Combien de gels, de tempêtes, d’orages et de canicules
ont-ils écumé ?
Et combien d’histoires d’amour, financières ou
politiques et policières sur eux se sont déroulées ? Parfois ils
côtoient et croisent les routes qui ne sont pas avares en récits pour qui
sait les écouter. Selon la vitesse, ces tronçons de métal luisant poli par
l’assise des roues semblent former deux lignes continues toujours
parallèles, celles de la vie, inépuisable source d’aventure.

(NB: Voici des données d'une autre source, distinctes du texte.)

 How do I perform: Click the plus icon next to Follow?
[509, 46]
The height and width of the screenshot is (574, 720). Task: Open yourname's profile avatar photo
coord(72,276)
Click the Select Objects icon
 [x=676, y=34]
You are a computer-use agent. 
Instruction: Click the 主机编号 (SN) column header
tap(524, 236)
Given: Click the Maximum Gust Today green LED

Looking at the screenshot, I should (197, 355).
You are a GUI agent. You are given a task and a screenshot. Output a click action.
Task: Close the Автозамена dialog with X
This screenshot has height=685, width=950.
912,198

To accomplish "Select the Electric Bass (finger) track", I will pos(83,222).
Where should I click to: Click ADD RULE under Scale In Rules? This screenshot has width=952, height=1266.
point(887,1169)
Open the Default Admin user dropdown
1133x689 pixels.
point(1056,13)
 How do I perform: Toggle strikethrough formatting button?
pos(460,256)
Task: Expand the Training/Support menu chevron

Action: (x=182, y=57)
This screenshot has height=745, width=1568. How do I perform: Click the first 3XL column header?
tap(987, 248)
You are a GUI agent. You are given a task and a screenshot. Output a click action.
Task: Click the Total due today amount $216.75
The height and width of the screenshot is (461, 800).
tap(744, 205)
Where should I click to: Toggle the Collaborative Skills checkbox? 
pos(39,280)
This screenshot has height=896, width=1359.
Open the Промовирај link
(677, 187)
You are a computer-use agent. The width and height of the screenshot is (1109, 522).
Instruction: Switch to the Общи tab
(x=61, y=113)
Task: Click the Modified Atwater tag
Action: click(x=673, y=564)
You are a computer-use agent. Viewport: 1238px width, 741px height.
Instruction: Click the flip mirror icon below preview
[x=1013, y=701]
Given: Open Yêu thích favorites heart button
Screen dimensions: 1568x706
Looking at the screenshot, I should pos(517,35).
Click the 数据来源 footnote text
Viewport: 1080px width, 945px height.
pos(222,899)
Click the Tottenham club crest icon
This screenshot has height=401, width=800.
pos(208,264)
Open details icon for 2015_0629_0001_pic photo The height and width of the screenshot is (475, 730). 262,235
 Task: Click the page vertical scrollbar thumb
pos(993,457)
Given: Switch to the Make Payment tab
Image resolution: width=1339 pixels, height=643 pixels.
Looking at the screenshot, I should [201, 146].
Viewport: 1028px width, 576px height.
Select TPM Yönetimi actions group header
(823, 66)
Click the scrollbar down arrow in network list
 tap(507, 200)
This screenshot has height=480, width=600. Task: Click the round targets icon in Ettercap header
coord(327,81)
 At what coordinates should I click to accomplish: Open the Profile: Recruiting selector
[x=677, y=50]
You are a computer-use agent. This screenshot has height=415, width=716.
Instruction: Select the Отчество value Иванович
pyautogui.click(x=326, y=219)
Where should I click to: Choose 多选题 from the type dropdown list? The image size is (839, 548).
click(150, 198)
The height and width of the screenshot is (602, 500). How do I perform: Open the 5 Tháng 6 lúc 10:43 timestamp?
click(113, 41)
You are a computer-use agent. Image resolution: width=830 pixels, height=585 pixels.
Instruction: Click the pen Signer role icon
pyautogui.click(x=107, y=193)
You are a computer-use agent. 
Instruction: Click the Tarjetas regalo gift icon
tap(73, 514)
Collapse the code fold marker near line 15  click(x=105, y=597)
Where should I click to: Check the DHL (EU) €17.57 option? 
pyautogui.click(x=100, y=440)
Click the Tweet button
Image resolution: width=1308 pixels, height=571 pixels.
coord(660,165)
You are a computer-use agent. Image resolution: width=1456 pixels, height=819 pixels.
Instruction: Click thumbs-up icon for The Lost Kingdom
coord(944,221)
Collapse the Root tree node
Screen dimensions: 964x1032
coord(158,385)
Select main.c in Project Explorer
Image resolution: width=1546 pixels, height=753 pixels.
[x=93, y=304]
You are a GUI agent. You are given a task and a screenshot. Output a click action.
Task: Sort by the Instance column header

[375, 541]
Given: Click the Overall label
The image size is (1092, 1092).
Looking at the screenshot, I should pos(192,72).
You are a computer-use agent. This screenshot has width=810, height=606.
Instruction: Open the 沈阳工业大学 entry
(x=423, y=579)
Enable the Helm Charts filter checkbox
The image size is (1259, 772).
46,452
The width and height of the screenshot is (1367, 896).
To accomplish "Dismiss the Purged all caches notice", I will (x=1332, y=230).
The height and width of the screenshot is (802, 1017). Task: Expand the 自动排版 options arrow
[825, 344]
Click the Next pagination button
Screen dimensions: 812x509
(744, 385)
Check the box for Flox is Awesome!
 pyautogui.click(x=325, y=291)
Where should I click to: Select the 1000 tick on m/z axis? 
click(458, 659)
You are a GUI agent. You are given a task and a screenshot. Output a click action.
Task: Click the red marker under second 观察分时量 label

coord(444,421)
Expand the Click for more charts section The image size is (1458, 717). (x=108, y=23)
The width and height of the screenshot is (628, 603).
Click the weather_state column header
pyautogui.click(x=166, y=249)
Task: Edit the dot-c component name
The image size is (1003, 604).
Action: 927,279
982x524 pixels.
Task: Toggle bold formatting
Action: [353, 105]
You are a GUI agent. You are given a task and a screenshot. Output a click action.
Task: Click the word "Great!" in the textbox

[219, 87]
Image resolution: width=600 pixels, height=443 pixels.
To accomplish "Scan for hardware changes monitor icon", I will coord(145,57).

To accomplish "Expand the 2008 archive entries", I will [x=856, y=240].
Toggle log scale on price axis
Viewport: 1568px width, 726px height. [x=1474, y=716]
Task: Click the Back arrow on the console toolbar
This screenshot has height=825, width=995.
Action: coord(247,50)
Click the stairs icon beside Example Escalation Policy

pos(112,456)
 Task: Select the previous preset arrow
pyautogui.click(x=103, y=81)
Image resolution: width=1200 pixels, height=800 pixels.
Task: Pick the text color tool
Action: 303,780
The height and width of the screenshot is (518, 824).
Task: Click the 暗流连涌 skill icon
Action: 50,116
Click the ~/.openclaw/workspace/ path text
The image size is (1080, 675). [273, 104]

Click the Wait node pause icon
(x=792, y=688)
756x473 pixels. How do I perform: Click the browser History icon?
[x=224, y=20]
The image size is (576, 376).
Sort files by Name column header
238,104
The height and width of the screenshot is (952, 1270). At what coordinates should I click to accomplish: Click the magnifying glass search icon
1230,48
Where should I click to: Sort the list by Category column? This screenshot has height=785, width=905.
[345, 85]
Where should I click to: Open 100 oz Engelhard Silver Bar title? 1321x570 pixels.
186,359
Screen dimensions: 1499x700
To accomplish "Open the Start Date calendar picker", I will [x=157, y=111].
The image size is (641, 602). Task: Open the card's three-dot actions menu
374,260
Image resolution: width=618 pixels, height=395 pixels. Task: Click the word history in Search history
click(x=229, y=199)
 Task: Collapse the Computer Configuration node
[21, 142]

Il est ô combien
aisé pour peu que l’on soit inspiré, d’imaginer une demoiselle en peine de
cœur rencontrant par hasard un homme propice à l’amour dans un train à
destination d’un pays lointain.
Un nouveau couple qui, bon gré ou mal gré, se formera. Parfois,
un tunnel ou un pont vient briser la routine du chant grave des roues qui
enchaînent interminablement les rails. C’est l’été, de la fenêtre du wagon
j’aperçois des champs à perte de vue, des tracteurs qui sillonnent et
récoltent, des demeures gigantesques de naguère, nids fertiles, elles aussi
de mon imaginaire, des taillis et des châteaux d’eau sous un ciel bleu
peignent ce paysage insaisissable car sans cesse il se transforme.
Le train ralentit, puis s’arrête en douceur. Je descends
sur le quai, c’est hélas déjà la fin de ma rêverie.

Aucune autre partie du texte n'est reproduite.